Work to complete
Could you write out, word for word, the records starting at the line that contains "Enable save current" and ending with the last line of the records, both included?

Recorded information
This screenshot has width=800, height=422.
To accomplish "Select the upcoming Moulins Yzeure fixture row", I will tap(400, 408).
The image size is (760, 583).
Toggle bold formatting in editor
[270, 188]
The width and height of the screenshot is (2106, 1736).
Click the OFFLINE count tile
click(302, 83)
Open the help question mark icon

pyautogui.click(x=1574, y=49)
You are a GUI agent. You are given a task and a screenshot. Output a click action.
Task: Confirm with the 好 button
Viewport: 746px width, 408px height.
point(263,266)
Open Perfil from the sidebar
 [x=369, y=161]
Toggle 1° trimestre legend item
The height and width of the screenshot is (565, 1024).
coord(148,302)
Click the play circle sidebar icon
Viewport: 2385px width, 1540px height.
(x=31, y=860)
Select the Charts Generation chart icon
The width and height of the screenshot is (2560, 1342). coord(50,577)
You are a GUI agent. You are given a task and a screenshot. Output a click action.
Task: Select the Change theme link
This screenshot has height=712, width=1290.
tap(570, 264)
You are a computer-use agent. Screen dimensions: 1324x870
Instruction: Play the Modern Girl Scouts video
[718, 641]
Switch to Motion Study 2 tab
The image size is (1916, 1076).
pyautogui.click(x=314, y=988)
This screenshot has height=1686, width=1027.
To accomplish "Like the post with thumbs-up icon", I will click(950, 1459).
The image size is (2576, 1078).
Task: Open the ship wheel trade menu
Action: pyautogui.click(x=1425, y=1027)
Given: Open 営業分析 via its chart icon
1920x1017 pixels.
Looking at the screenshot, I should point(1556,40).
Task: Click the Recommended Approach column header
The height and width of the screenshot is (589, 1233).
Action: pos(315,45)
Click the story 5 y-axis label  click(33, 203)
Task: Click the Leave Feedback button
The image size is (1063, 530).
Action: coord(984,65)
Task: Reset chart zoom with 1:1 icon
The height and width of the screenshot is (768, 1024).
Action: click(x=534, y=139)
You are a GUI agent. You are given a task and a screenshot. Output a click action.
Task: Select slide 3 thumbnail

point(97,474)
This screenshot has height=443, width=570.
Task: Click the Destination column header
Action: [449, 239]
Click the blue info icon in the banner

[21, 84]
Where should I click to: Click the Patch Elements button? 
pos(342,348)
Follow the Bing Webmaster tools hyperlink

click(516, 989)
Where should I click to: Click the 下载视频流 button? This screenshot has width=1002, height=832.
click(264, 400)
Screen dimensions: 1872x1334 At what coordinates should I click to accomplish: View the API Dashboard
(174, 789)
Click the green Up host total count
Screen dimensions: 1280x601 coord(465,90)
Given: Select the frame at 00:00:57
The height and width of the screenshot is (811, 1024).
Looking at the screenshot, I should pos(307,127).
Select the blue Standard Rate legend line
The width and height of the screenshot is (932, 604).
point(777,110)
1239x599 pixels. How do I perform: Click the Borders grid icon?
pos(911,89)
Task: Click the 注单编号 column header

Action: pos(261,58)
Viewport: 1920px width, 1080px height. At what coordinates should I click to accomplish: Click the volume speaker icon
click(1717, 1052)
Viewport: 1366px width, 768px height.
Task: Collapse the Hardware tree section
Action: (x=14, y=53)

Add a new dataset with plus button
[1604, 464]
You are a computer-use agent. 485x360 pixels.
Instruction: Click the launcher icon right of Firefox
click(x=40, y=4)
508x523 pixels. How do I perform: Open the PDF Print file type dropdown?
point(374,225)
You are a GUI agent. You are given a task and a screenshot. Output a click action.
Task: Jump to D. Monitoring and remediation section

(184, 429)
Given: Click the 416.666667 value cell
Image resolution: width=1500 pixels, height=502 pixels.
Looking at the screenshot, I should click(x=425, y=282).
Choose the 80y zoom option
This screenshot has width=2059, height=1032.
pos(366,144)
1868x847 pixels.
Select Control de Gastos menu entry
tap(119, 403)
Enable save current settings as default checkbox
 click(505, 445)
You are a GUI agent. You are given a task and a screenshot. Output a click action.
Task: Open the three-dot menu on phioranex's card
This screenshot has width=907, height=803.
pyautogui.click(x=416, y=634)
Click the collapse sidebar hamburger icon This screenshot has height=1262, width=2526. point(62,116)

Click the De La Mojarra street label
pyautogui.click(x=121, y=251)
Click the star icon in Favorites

Response for this exercise
Enable save current settings as default checkbox
 click(505, 445)
You are a GUI agent. You are given a task and a screenshot. Output a click action.
Task: Open the three-dot menu on phioranex's card
This screenshot has width=907, height=803.
pyautogui.click(x=416, y=634)
Click the collapse sidebar hamburger icon This screenshot has height=1262, width=2526. point(62,116)

Click the De La Mojarra street label
pyautogui.click(x=121, y=251)
Click the star icon in Favorites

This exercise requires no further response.